Exercise details:
Once the line containing "Where should I click to: Open the Rich" is found in the entries below, restate it and each following line word for word, stopping after the line containing "Given: Return to the Gallery".

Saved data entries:
·····
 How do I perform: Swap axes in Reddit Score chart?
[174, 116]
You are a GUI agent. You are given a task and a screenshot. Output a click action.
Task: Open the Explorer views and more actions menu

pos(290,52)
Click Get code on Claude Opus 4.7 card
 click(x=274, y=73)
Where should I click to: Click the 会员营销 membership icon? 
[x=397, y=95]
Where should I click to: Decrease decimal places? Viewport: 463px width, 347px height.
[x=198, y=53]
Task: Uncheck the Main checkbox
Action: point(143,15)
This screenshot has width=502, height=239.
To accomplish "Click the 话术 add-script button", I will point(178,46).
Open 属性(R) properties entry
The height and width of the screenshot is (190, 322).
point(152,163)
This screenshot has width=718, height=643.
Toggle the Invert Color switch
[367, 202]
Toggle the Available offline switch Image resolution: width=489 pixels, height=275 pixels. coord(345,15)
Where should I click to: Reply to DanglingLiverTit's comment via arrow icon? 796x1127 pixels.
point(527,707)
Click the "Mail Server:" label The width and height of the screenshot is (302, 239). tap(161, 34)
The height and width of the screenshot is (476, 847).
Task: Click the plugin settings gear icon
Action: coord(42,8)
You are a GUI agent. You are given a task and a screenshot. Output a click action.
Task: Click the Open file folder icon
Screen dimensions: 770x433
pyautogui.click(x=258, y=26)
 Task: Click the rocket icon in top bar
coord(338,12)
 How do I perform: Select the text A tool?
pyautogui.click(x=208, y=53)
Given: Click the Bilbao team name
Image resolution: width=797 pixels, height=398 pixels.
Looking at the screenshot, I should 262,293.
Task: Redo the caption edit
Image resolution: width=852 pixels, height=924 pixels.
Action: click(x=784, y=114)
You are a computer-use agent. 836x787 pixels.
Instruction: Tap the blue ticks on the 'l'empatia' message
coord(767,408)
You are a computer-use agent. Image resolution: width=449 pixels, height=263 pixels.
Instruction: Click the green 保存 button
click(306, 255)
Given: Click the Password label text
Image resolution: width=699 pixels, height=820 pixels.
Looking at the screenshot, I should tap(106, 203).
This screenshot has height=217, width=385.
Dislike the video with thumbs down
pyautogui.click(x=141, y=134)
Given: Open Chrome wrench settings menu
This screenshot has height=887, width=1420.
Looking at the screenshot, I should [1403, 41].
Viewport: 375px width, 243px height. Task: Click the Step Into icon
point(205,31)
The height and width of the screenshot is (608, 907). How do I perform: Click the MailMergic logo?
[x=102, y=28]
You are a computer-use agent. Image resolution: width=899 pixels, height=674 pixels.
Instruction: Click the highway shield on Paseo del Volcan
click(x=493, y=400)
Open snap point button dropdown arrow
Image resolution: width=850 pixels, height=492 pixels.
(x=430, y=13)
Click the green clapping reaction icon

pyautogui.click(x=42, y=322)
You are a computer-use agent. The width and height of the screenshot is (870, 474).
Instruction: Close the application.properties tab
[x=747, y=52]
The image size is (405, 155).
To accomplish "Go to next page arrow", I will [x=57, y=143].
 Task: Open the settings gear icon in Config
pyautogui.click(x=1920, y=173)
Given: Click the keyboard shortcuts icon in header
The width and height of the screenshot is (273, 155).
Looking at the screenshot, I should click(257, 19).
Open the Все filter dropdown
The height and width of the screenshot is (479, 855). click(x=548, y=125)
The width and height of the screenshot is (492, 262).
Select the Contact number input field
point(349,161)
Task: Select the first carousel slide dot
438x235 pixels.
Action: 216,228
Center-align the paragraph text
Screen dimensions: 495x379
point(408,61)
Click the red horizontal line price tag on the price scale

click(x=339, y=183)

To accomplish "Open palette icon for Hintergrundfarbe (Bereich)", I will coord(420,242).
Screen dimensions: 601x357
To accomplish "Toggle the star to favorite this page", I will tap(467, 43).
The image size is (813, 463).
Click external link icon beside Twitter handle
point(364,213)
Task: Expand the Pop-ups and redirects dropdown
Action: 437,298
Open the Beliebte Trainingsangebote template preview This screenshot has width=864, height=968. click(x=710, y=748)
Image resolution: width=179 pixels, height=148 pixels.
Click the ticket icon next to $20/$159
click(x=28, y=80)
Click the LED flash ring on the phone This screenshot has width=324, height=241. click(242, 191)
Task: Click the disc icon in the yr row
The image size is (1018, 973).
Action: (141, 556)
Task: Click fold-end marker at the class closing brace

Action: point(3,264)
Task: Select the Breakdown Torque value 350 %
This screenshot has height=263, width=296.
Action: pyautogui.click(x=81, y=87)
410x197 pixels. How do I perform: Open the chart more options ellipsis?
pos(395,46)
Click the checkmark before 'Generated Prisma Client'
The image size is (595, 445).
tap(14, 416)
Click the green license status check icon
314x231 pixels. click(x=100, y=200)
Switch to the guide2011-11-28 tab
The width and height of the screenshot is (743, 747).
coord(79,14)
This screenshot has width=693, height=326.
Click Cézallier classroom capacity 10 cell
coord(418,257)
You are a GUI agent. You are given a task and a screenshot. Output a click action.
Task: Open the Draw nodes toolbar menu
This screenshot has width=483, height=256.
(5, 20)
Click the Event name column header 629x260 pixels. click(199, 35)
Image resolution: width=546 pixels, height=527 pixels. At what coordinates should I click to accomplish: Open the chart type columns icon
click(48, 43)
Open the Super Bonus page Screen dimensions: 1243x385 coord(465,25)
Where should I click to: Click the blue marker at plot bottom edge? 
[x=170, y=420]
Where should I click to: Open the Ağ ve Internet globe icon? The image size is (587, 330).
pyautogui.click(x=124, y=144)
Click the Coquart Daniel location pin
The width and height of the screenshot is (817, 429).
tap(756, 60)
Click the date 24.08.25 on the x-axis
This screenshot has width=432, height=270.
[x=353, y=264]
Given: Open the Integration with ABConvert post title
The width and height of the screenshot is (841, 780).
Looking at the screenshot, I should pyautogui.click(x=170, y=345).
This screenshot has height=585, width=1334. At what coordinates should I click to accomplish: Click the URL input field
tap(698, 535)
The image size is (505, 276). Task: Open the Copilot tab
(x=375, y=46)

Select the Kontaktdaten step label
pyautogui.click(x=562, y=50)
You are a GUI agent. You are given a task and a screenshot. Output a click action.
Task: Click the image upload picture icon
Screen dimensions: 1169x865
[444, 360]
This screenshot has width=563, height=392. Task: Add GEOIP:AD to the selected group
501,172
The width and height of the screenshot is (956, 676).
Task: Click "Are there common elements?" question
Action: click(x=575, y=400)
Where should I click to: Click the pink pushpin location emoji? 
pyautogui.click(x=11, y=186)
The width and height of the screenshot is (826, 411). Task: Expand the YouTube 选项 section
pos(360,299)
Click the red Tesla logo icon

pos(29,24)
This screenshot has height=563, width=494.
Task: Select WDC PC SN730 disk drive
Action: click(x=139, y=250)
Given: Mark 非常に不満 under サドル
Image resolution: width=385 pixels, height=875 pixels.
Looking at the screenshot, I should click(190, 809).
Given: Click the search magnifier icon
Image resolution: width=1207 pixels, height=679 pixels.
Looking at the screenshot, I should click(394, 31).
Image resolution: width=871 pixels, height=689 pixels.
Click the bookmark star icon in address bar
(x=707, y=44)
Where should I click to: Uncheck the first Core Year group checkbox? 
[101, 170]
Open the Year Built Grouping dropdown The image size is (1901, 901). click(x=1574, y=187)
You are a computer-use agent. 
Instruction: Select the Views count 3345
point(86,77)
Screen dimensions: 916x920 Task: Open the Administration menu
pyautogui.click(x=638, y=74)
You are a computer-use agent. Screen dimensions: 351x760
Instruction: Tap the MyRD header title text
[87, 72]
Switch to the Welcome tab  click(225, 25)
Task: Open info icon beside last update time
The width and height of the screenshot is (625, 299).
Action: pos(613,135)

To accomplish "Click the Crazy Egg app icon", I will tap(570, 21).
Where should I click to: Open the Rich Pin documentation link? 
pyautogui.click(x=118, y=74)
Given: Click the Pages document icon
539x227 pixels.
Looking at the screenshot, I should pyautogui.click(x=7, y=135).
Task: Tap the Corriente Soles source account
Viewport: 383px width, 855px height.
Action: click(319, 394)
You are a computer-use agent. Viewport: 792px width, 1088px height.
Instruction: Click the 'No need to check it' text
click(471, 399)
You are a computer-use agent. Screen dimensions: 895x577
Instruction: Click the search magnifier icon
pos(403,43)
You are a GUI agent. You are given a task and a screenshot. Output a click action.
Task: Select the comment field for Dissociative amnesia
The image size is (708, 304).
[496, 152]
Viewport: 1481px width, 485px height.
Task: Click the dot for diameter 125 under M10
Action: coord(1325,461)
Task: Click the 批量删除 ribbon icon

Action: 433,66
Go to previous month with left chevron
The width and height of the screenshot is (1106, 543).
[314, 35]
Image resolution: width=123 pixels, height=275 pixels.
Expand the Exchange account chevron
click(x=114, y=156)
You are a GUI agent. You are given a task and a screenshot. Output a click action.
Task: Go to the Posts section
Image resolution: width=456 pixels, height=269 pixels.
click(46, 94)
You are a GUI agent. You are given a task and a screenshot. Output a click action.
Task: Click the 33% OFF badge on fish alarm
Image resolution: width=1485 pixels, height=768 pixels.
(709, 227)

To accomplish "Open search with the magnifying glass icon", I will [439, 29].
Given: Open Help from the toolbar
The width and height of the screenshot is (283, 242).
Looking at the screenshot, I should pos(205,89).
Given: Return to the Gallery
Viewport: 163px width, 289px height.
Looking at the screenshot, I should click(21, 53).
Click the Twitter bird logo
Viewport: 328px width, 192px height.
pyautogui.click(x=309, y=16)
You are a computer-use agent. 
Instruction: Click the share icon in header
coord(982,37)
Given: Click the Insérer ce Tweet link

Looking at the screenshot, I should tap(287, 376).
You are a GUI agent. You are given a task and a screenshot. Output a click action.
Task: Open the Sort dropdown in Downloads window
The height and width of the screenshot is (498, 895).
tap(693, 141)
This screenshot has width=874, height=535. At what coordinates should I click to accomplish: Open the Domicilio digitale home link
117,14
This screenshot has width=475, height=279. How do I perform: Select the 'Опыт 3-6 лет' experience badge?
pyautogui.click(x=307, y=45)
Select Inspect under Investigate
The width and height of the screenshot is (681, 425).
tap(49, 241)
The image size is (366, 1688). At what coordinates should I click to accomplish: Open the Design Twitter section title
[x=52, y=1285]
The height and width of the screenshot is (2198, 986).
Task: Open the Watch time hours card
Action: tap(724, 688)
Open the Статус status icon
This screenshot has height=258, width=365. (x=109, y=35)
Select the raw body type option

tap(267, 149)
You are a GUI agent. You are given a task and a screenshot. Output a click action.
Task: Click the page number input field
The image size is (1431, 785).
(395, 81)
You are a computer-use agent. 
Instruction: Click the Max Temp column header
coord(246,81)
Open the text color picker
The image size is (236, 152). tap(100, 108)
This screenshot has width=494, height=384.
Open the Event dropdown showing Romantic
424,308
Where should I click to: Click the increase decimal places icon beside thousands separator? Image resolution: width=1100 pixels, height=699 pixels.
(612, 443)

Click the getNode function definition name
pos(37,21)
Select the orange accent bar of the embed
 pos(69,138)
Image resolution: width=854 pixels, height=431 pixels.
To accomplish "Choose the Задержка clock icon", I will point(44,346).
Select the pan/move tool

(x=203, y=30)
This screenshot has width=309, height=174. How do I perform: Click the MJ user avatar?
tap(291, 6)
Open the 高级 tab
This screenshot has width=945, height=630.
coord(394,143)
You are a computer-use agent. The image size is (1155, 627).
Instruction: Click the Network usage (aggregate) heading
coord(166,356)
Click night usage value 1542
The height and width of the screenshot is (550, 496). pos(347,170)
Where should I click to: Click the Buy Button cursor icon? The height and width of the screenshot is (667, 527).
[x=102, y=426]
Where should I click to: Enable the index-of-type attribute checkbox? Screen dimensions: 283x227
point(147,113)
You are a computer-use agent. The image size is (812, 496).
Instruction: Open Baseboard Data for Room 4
·····
Answer box:
Where should I click to: Open the Rich Pin documentation link? 
pyautogui.click(x=118, y=74)
Given: Click the Pages document icon
539x227 pixels.
Looking at the screenshot, I should pyautogui.click(x=7, y=135).
Task: Tap the Corriente Soles source account
Viewport: 383px width, 855px height.
Action: click(319, 394)
You are a computer-use agent. Viewport: 792px width, 1088px height.
Instruction: Click the 'No need to check it' text
click(471, 399)
You are a computer-use agent. Screen dimensions: 895x577
Instruction: Click the search magnifier icon
pos(403,43)
You are a GUI agent. You are given a task and a screenshot. Output a click action.
Task: Select the comment field for Dissociative amnesia
The image size is (708, 304).
[496, 152]
Viewport: 1481px width, 485px height.
Task: Click the dot for diameter 125 under M10
Action: coord(1325,461)
Task: Click the 批量删除 ribbon icon

Action: 433,66
Go to previous month with left chevron
The width and height of the screenshot is (1106, 543).
[314, 35]
Image resolution: width=123 pixels, height=275 pixels.
Expand the Exchange account chevron
click(x=114, y=156)
You are a GUI agent. You are given a task and a screenshot. Output a click action.
Task: Go to the Posts section
Image resolution: width=456 pixels, height=269 pixels.
click(46, 94)
You are a GUI agent. You are given a task and a screenshot. Output a click action.
Task: Click the 33% OFF badge on fish alarm
Image resolution: width=1485 pixels, height=768 pixels.
(709, 227)

To accomplish "Open search with the magnifying glass icon", I will [439, 29].
Given: Open Help from the toolbar
The width and height of the screenshot is (283, 242).
Looking at the screenshot, I should pos(205,89).
Given: Return to the Gallery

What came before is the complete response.